1. Januar 2021·Français·Waadt·Kantonsgericht Waadt·PDF·2,125 Wörter·~11 min·4

Zusammenfassung

Mesures protectrices de l'union conjugale

Volltext

1117 TRIBUNAL CANTONAL JS19.044975-210128

COUR D ’ APPEL CIVILE ____________________________ Ordonnance du 29 janvier 2021 ___________________________ Composition : Mme CRITTIN DAYEN , juge déléguée Greffière : Mme Bourqui * * * * * Art. 315 al. 4 let. b et al. 5 CPC Statuant sur la requête présentée par W.________, à [...], tendant à l’octroi de l’effet suspensif à l’appel qu’il a interjeté contre l’ordonnance de mesures protectrices de l’union conjugale rendue le 13 janvier 2021 par le Président du Tribunal civil de l’arrondissement de l’Est vaudois dans la cause le divisant d’avec X.________, à [...], la juge déléguée de la Cour d’appel civile du Tribunal cantonal considère :

- 2 - E n fait e t e n droit : 1. X.________ (ci-après : X.________ ou l’intimée), née le [...] 1966, et W.________ (ci-après : W.________ ou le requérant), né le [...] 1965, se sont mariés le [...] 1990 devant l’Officier de l’état civil.
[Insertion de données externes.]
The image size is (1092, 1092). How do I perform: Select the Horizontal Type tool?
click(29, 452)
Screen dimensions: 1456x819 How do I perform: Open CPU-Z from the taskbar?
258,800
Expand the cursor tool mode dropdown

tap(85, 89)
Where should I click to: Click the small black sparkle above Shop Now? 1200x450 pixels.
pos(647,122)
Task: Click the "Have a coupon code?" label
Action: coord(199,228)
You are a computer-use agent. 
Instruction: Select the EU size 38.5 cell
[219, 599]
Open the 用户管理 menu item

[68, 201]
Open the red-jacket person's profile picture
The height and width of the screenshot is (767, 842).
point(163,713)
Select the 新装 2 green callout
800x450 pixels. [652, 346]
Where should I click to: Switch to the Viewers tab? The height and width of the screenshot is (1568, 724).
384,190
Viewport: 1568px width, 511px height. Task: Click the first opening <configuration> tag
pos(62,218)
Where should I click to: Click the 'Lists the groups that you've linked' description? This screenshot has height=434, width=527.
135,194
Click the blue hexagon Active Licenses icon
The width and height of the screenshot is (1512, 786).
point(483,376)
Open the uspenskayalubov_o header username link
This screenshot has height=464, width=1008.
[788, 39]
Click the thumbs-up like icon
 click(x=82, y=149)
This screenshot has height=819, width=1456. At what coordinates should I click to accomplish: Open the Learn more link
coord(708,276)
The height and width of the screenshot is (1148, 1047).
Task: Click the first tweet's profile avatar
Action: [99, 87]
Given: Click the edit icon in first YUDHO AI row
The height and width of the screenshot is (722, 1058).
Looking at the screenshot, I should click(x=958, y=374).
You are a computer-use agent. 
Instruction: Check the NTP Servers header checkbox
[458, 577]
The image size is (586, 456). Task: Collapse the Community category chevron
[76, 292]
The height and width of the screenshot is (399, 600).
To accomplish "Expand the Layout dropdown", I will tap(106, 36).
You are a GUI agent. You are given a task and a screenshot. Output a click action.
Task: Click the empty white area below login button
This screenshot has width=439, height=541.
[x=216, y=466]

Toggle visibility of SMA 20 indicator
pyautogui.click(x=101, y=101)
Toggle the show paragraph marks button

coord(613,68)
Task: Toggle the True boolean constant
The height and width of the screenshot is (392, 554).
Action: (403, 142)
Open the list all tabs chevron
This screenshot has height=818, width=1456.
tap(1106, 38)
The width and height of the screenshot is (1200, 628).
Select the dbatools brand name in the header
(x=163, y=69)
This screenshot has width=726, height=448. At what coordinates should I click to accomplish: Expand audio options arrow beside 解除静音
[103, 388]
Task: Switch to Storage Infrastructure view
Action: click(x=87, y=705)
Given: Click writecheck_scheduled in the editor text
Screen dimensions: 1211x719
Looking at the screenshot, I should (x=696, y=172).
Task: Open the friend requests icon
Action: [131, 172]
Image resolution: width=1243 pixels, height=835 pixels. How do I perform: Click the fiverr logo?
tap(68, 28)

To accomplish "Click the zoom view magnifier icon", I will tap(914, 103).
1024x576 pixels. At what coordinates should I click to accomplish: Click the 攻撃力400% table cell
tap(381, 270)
Deux enfants, aujourd’hui majeurs, sont issus de cette union, A.________, née le [...] 1997, et I.________, née le [...] 2000. 2. Par ordonnance de mesures protectrices de l’union conjugale rendue le 13 janvier 2021, le Président du Tribunal civil de l’arrondissement de l’Est vaudois a notamment partiellement admis la requête de mesures protectrices de l’union conjugale déposée le 10 octobre 2019 par X.________ (I), a dit que W.________ contribuerait à l’entretien de son épouse X.________, par le régulier versement, d’avance le premier de chaque mois, en mains de celle-ci, d’un montant de 3'675 fr., dès et y compris le 1er octobre 2019 jusqu’au 31 décembre 2019 (IV), de 3'660 fr., dès et y compris le 1er janvier 2020 jusqu’au 30 juin 2021 (V) et de 3'610 fr., dès et y compris le 1er juillet 2021 (VI), ces montants étant dus sous déduction des montants déjà versés au titre de prise en charge des frais de logement par W.________. En ce qui concerne la situation financière de X.________, le premier juge a notamment retenu que son revenu mensuel net moyen s’élevait à 2'840 fr. 40 du 1er octobre 2019 au 30 juin 2021. Le magistrat a considéré qu’on pouvait exiger d’elle qu’elle travaille à un taux d’activité de 70 % et lui a imputé un revenu hypothétique net de 2'960 fr. 45 qu’elle devrait être en mesure d’obtenir dès le 1er juillet 2021. Ses charges ont été arrêtées à 5'313 fr. 30, y compris les frais dentaires, du 1er octobre au 31 décembre 2019 et à 5'135 fr. 10 dès le 1er janvier 2020. Son déficit était donc de 2'472 fr. 90 du 1er octobre au 31 décembre 2019, de 2'294 fr. 70 du 1er janvier 2020 au 30 juin 2021 et de 2'174 fr. 65 dès le 1er juillet 2021.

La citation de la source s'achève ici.